---------- EXTRAIT DU TEXTE

Selon Nietzsche, il faut beaucoup de temps, des siècles peut-être, avant que les conséquences de la mort de Dieu ne se fassent clairement sentir. Nonobstant, nous pouvons en entendre les résonances et voir les ombres du Grand défunt. Je défendrai ici la thèse que l'art moderne est l'un de ces échos ombreux. Depuis le romantisme en effet, l'art moderne s'est développé selon une trame narrative qui, sous une apparence séculière, reproduit le récit eschatologique  du christianisme. À la fin des années quatre-vingt, la foi dans les grands récits politiques (tout particulièrement le communisme) et l'espoir que l'art a le pouvoir de nous conduire vers un avenir meilleur se sont soudainement effondrées. La crise de l'art  (post)moderne art me paraît être une -"la dernière?"- résonance de la mort du Dieu chrétien. En m'appuyant sur plusieurs exemples d'art contemporain, je mettrai en évidence les trois principales stratégies artistiques qui envisagent cette mort de Dieu : la première cherche le salut dans la restauration de certains "fondamentaux", la seconde nous invite à pousser le nihilisme jusqu'à son terme, la troisième exalte l'immanence de la transcendance  dans l'ici et le maintenant.

--------------------
---------- ENTRÉES RÉPERTORIÉES

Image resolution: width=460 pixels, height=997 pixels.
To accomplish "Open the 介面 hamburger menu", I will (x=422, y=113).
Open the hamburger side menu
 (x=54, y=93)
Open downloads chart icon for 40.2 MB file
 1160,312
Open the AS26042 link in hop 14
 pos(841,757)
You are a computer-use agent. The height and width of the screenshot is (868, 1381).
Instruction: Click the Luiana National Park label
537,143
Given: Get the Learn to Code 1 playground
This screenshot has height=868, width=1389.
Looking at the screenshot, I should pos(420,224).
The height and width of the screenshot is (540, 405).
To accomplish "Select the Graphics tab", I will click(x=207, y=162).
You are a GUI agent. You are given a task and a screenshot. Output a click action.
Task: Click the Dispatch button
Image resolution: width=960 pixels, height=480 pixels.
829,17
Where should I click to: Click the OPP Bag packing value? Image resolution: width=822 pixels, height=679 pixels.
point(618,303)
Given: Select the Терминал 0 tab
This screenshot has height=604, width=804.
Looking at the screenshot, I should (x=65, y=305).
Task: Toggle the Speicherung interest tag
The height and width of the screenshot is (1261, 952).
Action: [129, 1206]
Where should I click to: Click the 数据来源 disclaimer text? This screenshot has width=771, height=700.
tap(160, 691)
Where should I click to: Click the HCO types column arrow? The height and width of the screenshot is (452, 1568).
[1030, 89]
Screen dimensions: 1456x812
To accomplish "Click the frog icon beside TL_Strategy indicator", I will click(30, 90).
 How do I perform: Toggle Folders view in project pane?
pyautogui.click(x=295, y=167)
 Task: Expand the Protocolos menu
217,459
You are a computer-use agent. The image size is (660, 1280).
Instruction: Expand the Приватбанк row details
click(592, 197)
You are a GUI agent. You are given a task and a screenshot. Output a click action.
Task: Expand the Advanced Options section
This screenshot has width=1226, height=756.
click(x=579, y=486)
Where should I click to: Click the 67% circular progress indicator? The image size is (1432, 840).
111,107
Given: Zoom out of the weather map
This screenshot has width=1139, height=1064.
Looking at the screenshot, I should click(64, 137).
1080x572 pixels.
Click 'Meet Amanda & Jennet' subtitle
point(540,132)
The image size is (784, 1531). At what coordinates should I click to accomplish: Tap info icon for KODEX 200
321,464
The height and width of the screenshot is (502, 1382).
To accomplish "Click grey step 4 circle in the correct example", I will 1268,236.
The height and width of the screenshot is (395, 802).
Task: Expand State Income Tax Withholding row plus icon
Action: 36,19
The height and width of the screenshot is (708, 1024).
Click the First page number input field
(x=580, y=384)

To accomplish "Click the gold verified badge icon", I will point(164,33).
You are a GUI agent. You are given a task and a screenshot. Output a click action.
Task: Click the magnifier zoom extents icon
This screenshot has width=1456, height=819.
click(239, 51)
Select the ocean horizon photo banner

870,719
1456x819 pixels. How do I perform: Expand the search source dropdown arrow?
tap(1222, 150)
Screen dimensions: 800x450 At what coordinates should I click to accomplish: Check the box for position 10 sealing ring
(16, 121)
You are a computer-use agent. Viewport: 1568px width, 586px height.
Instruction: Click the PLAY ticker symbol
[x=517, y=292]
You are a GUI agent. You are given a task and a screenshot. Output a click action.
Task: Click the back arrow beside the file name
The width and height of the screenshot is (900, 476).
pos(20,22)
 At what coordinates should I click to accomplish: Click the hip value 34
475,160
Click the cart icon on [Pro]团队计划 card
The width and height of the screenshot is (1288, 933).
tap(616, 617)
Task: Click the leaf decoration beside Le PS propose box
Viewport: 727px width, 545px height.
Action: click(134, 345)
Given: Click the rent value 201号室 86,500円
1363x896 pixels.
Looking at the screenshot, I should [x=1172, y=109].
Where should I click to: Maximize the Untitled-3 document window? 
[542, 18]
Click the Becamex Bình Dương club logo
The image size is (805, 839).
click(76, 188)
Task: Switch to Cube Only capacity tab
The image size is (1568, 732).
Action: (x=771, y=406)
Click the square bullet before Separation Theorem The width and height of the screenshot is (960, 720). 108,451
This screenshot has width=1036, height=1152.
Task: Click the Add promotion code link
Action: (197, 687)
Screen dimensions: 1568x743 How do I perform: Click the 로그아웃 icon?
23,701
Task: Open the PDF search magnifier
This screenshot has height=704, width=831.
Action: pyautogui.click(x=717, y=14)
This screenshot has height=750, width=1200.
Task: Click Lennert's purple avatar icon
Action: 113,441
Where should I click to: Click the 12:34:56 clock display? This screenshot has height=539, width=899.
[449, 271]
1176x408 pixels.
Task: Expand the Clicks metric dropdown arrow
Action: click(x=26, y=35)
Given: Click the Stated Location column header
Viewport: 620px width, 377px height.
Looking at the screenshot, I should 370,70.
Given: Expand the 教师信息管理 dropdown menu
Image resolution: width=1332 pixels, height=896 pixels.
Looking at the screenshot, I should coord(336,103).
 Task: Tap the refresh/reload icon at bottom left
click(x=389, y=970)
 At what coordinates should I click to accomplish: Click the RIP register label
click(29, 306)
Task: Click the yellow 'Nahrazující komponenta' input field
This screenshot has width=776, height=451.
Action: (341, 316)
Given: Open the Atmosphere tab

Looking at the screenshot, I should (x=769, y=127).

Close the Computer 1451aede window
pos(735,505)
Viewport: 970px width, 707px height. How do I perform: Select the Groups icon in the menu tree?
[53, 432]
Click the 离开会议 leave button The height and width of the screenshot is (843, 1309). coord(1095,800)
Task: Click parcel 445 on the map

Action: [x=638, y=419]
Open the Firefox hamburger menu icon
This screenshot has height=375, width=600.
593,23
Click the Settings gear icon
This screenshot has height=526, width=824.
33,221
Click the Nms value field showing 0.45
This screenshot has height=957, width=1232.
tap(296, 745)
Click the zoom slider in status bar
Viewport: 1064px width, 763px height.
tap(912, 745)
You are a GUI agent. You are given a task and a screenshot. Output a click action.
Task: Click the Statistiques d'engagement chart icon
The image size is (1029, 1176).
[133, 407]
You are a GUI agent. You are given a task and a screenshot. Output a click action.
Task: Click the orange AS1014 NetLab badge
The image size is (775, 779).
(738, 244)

--------------------

* _OBJECTIF ÉNONCÉ A_: Relevez les stratégies artistiques face à la mort de Dieu que l'extrait se propose de mettre en évidence.
* _OBJECTIF ÉNONCÉ B_: D'après l'extrait, depuis quel mouvement l'art moderne suit-il une trame narrative reproduisant le récit eschatologique du christianisme ?
Le matériel ci-dessus n'a aucun lien avec l'extrait.

* _SOLUTION COMPLÈTE A_:
- Chercher le salut dans la restauration de certains « fondamentaux »
- Pousser le nihilisme jusqu'à son terme
- Exalter l'immanence de la transcendance dans l'ici et le maintenant

* _SOLUTION COMPLÈTE B_: Depuis le romantisme.